[[ Document segment open ]]

Happy Census Day!

Today is the day that determines—no matter when you are counted—where you are counted. Wherever you are living as of April 1 (or should be living if we weren’t experiencing a global pandemic) is where you should be counted in the census. 

As of April 1, 33 percent of North Carolinians who were sent census materials in the mail have responded, compared to a national response rate of 36 percent. While not an exact comparison (the metrics for self-reporting have changed), that’s about half of what the state’s participation rate was as of April 7, 2010, when the state reported a 65 percent participation rate, according to state census liaison Bob Coats. 

“In 2010, there wasn’t a pandemic going on at the time, so that’s impacting things,” Coats said Wednesday. “The overall response rate, while it has been affected by COVID-19, has been good. It’s getting to the folks that don’t have internet access or have [language barriers] that’s challenging.” 

The public health crisis forced the state’s census team to push back its schedule to start door-to-door data collection at least until May 28. But you’ll only get a knock on your door if you haven’t already replied by mail, phone, or online. 

Doing that not only means you’re off the hook, but it also protects the safety of the field workers who will be canvassing neighborhoods. Those workers will likely be wearing gloves and masks for protection, Coats says, although an official directive hasn’t yet come from Washington. 

Unless Congress votes to relax the deadline for the census, it must be completed this year regardless of setbacks, Coats says. The next big wave of mailers is set to go out on April 8.

Students who would normally be living in dormitories but have been sent home during the pandemic will be counted by their universities and should not be included in their family’s surveys. Where you respond to the census depends on where you were supposed to be living as of April 1, 2020, in a world without coronavirus. 

“We want everyone to be counted once and only once, and that’s in the right place, and the right place is where you usually are April 1,” Coats says. 

While the population count is necessary to determine the allocation of regular federal and state funds, it will also be crucial in determining the state’s disaster relief.

“Census data was critical in terms of responding to Hurricane Florence, and it’s going to be critical in dealing with the COVID-19 aftermath,” Coats says.

[[ Document segment closed ]]
[[ Dataset entries open ]]

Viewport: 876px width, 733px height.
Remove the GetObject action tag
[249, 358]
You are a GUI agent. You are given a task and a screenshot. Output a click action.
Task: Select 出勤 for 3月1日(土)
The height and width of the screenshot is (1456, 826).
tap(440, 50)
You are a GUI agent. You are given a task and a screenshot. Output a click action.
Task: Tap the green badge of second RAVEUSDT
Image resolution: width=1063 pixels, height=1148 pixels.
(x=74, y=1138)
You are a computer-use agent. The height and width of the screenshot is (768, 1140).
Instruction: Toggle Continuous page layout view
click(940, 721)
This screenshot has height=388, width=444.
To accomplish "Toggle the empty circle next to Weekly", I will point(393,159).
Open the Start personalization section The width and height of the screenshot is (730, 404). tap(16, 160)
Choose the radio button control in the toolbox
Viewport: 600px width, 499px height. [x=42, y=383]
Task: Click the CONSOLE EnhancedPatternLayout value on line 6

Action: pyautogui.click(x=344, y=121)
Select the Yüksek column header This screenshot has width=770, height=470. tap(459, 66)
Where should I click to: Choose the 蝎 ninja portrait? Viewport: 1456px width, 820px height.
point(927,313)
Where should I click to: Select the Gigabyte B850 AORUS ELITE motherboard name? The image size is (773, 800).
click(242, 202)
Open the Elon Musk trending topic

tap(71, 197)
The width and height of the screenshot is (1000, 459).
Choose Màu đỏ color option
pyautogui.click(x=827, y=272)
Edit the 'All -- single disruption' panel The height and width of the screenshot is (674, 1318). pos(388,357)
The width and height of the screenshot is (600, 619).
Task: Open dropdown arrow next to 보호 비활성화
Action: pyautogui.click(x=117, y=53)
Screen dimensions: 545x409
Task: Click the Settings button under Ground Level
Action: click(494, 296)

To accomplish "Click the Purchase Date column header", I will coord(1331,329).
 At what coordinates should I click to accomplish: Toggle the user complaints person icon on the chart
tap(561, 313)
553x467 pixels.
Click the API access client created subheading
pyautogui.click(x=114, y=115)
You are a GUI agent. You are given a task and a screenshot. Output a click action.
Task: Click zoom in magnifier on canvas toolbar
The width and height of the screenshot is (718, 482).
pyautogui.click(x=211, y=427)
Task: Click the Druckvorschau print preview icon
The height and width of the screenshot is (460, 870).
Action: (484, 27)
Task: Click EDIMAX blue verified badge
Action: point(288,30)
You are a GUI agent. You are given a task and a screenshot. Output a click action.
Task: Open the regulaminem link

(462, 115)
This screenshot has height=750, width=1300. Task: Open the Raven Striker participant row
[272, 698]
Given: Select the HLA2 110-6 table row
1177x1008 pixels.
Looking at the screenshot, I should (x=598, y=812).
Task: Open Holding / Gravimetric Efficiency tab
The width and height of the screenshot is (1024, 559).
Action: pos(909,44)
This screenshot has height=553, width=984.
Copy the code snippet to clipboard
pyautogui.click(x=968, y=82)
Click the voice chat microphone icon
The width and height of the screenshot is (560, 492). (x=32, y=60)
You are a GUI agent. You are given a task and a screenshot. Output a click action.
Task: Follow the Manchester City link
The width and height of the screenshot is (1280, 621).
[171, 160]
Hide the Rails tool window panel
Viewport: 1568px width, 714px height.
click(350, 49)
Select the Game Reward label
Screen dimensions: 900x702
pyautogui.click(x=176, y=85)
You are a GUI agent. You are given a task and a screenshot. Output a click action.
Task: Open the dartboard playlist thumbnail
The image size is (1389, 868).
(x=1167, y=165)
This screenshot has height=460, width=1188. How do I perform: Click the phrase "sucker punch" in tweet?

[[ Dataset entries closed ]]

§ Tasks:
[1] Extract the stretch of the census article from "Students who would" through "world without coronavirus.".
[2] Answer these questions from the census article:
(a) As of April 1, what share of North Carolinians sent census materials in the mail had responded?
(b) Until at least what date was the start of door-to-door data collection pushed back?
(c) On what date is the next big wave of mailers set to go out?

§ Solutions to the tasks:
[1]
Students who would normally be living in dormitories but have been sent home during the pandemic will be counted by their universities and should not be included in their family’s surveys. Where you respond to the census depends on where you were supposed to be living as of April 1, 2020, in a world without coronavirus.

[2]
(a) 33 percent
(b) May 28
(c) April 8